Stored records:
+ + + + +
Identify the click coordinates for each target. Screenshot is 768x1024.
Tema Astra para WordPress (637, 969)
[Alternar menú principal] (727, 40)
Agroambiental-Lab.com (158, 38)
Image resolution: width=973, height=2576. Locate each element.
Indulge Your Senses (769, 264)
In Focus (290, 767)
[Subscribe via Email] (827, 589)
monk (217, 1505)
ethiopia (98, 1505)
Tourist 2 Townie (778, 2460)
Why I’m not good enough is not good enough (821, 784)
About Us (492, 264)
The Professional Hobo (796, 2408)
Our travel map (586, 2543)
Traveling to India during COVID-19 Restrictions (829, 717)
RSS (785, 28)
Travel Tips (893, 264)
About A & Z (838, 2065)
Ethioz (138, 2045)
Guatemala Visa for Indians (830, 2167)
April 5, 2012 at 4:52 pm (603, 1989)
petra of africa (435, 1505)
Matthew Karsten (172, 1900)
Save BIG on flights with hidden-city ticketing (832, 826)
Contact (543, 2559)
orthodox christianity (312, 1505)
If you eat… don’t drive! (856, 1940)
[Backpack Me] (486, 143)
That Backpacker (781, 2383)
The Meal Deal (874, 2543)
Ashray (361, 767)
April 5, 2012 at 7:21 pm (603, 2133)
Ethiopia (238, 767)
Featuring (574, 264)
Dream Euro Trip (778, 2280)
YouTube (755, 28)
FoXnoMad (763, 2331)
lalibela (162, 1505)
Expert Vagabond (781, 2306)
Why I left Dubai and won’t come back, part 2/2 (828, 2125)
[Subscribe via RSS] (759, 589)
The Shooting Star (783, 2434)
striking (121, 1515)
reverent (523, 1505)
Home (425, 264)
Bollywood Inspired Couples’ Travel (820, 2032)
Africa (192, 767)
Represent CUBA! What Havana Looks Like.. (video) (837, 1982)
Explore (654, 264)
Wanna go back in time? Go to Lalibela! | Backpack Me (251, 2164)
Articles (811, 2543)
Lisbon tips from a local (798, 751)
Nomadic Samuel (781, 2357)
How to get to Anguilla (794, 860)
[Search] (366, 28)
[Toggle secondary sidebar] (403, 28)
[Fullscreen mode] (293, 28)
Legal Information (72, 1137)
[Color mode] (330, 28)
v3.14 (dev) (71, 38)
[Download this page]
+ + + + +
#### Work required
The required output is every line above from the one with "Agroambiental-Lab.com (158, 38)" down to the one with "striking (121, 1515)", restated word for word, ends included.

#### Answer to this problem
Agroambiental-Lab.com (158, 38)
Image resolution: width=973, height=2576. Locate each element.
Indulge Your Senses (769, 264)
In Focus (290, 767)
[Subscribe via Email] (827, 589)
monk (217, 1505)
ethiopia (98, 1505)
Tourist 2 Townie (778, 2460)
Why I’m not good enough is not good enough (821, 784)
About Us (492, 264)
The Professional Hobo (796, 2408)
Our travel map (586, 2543)
Traveling to India during COVID-19 Restrictions (829, 717)
RSS (785, 28)
Travel Tips (893, 264)
About A & Z (838, 2065)
Ethioz (138, 2045)
Guatemala Visa for Indians (830, 2167)
April 5, 2012 at 4:52 pm (603, 1989)
petra of africa (435, 1505)
Matthew Karsten (172, 1900)
Save BIG on flights with hidden-city ticketing (832, 826)
Contact (543, 2559)
orthodox christianity (312, 1505)
If you eat… don’t drive! (856, 1940)
[Backpack Me] (486, 143)
That Backpacker (781, 2383)
The Meal Deal (874, 2543)
Ashray (361, 767)
April 5, 2012 at 7:21 pm (603, 2133)
Ethiopia (238, 767)
Featuring (574, 264)
Dream Euro Trip (778, 2280)
YouTube (755, 28)
FoXnoMad (763, 2331)
lalibela (162, 1505)
Expert Vagabond (781, 2306)
Why I left Dubai and won’t come back, part 2/2 (828, 2125)
[Subscribe via RSS] (759, 589)
The Shooting Star (783, 2434)
striking (121, 1515)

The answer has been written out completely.